* START Dataset excerpts *

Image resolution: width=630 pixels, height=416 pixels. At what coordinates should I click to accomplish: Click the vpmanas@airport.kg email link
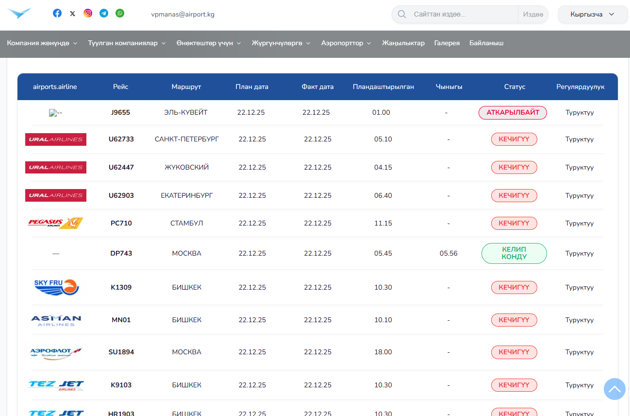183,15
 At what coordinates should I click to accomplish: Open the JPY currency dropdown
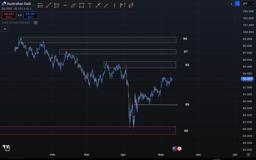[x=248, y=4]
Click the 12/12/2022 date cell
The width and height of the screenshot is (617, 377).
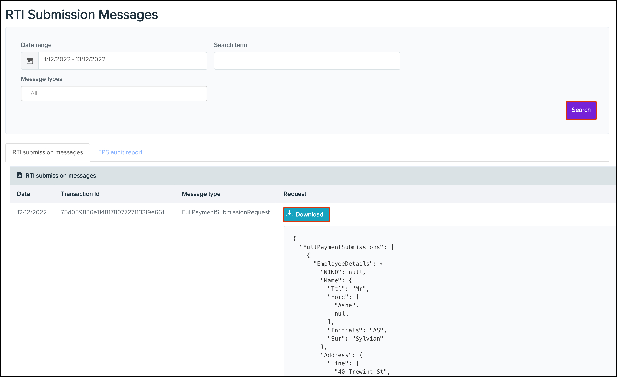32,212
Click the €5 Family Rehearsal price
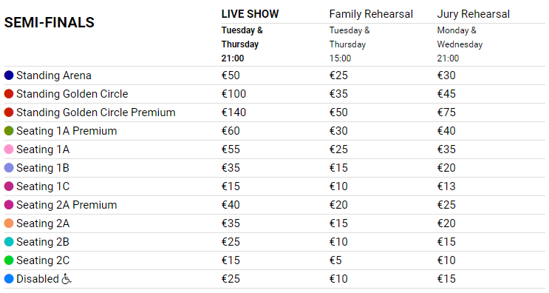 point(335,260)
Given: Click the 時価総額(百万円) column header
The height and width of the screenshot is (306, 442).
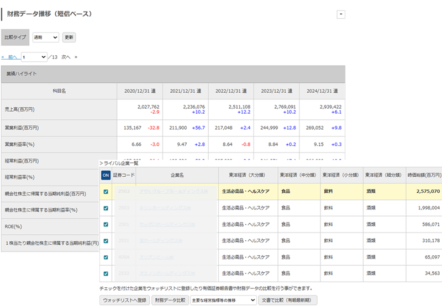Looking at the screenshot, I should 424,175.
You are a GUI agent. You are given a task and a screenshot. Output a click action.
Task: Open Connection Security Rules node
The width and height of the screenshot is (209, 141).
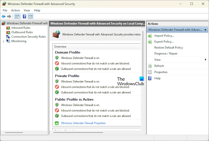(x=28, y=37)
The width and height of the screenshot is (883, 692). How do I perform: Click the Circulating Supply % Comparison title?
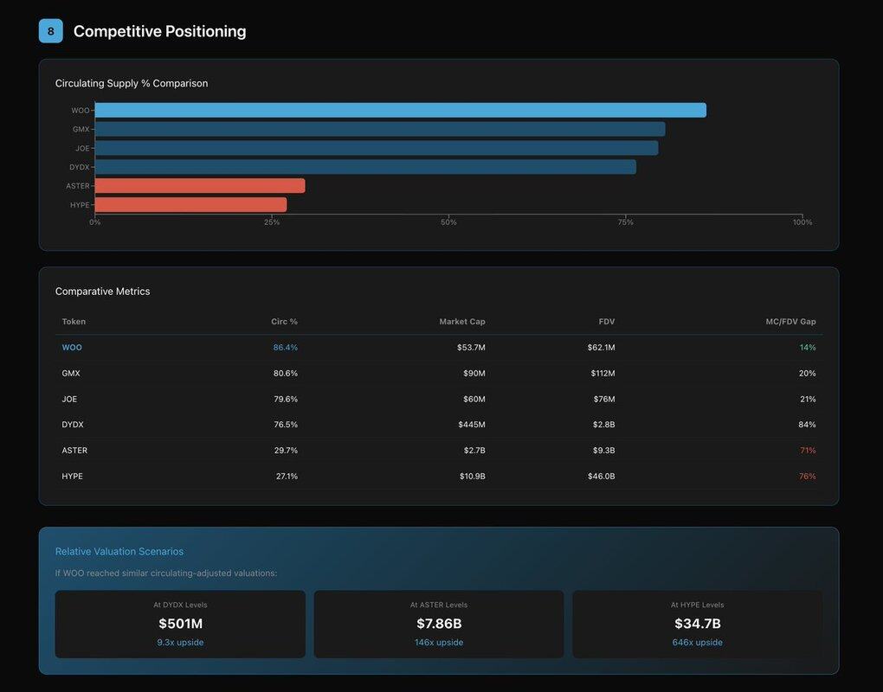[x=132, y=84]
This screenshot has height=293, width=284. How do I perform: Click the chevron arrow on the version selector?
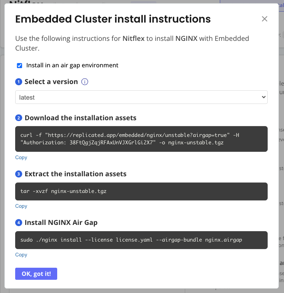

* END Dataset excerpts *

Rewrite all of the data above, substituting "The screenshot's width and height are" for every occurrence of "The width and height of the screenshot is" and changing nothing else. Leave the pictures out of your copy.

Image resolution: width=630 pixels, height=416 pixels. At what coordinates should I click to accomplish: Click the vpmanas@airport.kg email link
183,15
 At what coordinates should I click to accomplish: Open the JPY currency dropdown
[x=248, y=4]
Click the 12/12/2022 date cell
The screenshot's width and height are (617, 377).
32,212
Click the €5 Family Rehearsal price
 point(335,260)
Given: Click the 時価総額(百万円) column header
The height and width of the screenshot is (306, 442).
Looking at the screenshot, I should 424,175.
You are a GUI agent. You are given a task and a screenshot. Output a click action.
Task: Open Connection Security Rules node
The screenshot's width and height are (209, 141).
(x=28, y=37)
The screenshot's width and height are (883, 692). How do I perform: Click the Circulating Supply % Comparison title?
[x=132, y=84]
This screenshot has height=293, width=284. How do I perform: Click the chevron arrow on the version selector?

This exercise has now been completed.